Le prêtre fit signe à Amos de le suivre et se dirigea vers le camp des korrigans. Le passage des Phlégéthoniens avait fait fondre la neige et la glace sur une très grande partie de la pente où l’on pouvait apercevoir une large pierre rectangulaire. À demi incrustée dans le sol, elle ressemblait à un couvercle de cercueil sur lequel apparaissaient des symboles étranges et des runes aux formes bizarres.
« Cela me rappelle le cercueil de Crivannia, pensa Amos en glissant ses doigts sur les inscriptions. En plus, j’ai déjà vu ça quelque part… »
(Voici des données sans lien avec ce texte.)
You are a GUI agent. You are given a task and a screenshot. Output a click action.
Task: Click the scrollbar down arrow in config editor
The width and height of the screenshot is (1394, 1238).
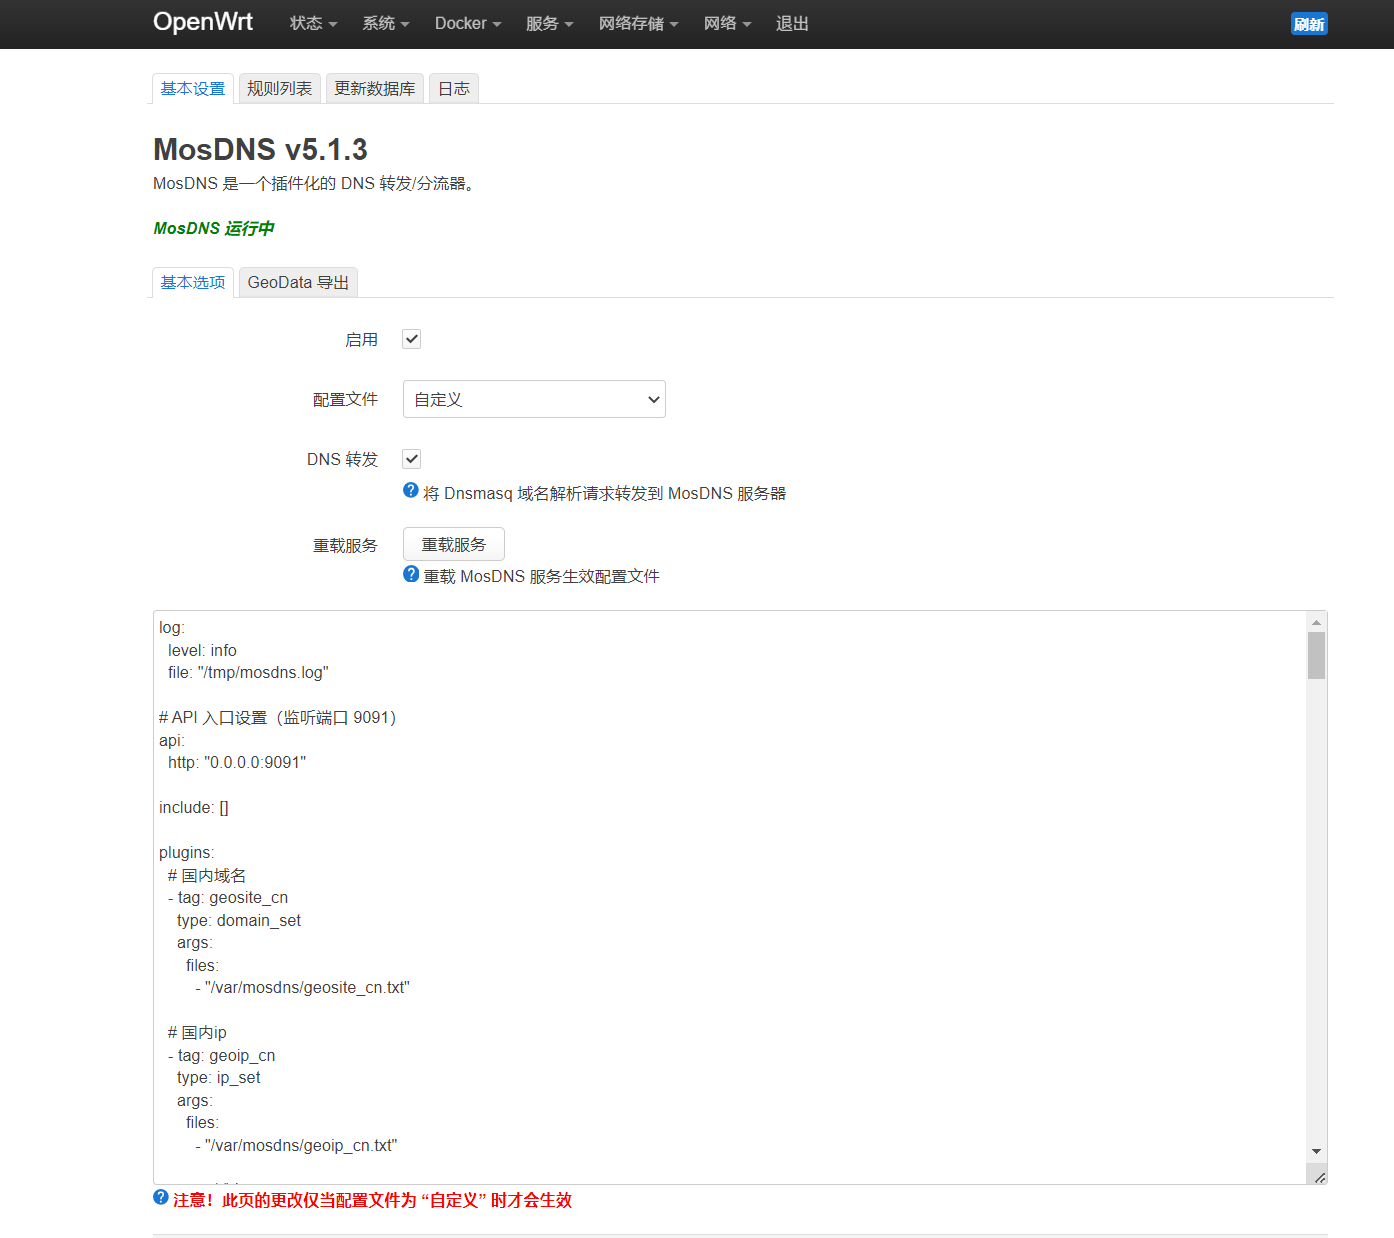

Soudain, le porteur de masques se souvint de son rêve avant son départ pour le mont d’Hypérion. Il y avait quatre portes, chacune représentant un élément.
« Je suis devant une entrée, se dit-il. Me voilà sûrement devant la porte que devra emprunter le porteur de masques venu du continent du feu. Je comprends… Il y a quatre porteurs de masques, quatre éléments, quatre armes et… mais oui, quatre portes à traverser pour mener à bien notre mission ! Si je me fie à cette logique, c’est moi qui représente le continent de la terre et je porte un trident qui est une arme associée à l’eau. La première pierre de puissance que j’ai reçue est une pierre de l’air, mais j’ai les pouvoirs du Phénix qui est évidemment relié au feu… »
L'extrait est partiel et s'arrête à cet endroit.